椿は気を失っているうちに弓月が蒼の中で眠りについた事を聞いた。
瓢へ相談していたのは仮の姿での過ごし方のようで。
もしかすると、弓月と仮の姿の相性が悪いのかもしれない。
そう話しているうちに蒼も気が気でないようで、おにぎりを食べ終えてすぐに胸の辺りを摩っていた。

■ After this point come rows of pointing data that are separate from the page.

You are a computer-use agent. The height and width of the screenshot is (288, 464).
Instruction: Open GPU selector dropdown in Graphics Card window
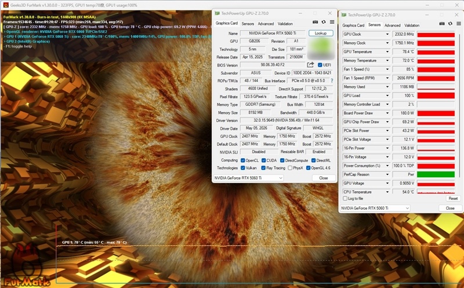coord(248,178)
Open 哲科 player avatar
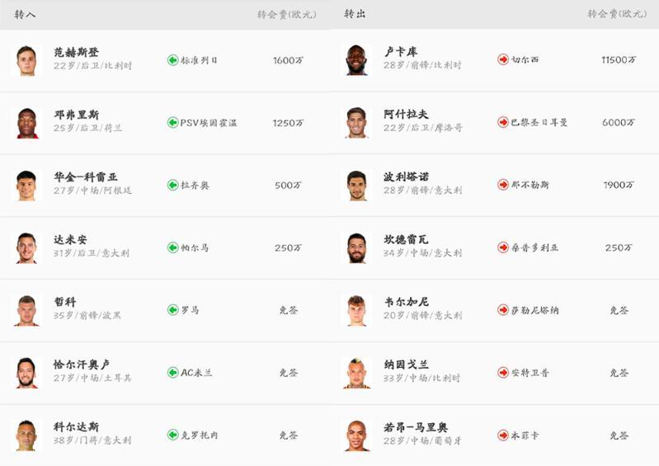 pyautogui.click(x=26, y=310)
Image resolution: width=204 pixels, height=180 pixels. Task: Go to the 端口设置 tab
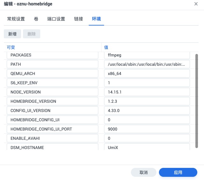56,19
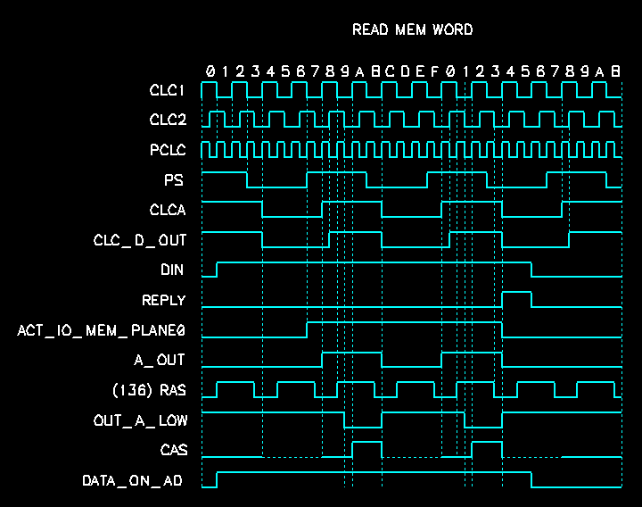Click time marker C in header

coord(390,71)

ただ、いつまでもこうしてはいられないのも確かである。
「少し弓月さんの事に気を揉みすぎですね」
「気にならない訳がない」
「そうですけど、季喬様からの蝦夷の件もあれば、飛駕山のこともありますから……私達だけでも先に進まないと!」
「……目が覚めた弓月に怒られるな」
「それもそうですけど! 私達だけでもやれるって所を弓月さんに示すべきだと思うんです!」
「そうかもしれないが……」
椿は歯切れの悪い蒼を見て、頬を膨らませた。
ふと目についた木を見つめた。
立ち上がって、頬を膨らませていた息を吐いた。
「蒼さん、ちょっと見ててください」
「え、何を?」
草履を履いて、木へと近づいていく椿を蒼が見ている。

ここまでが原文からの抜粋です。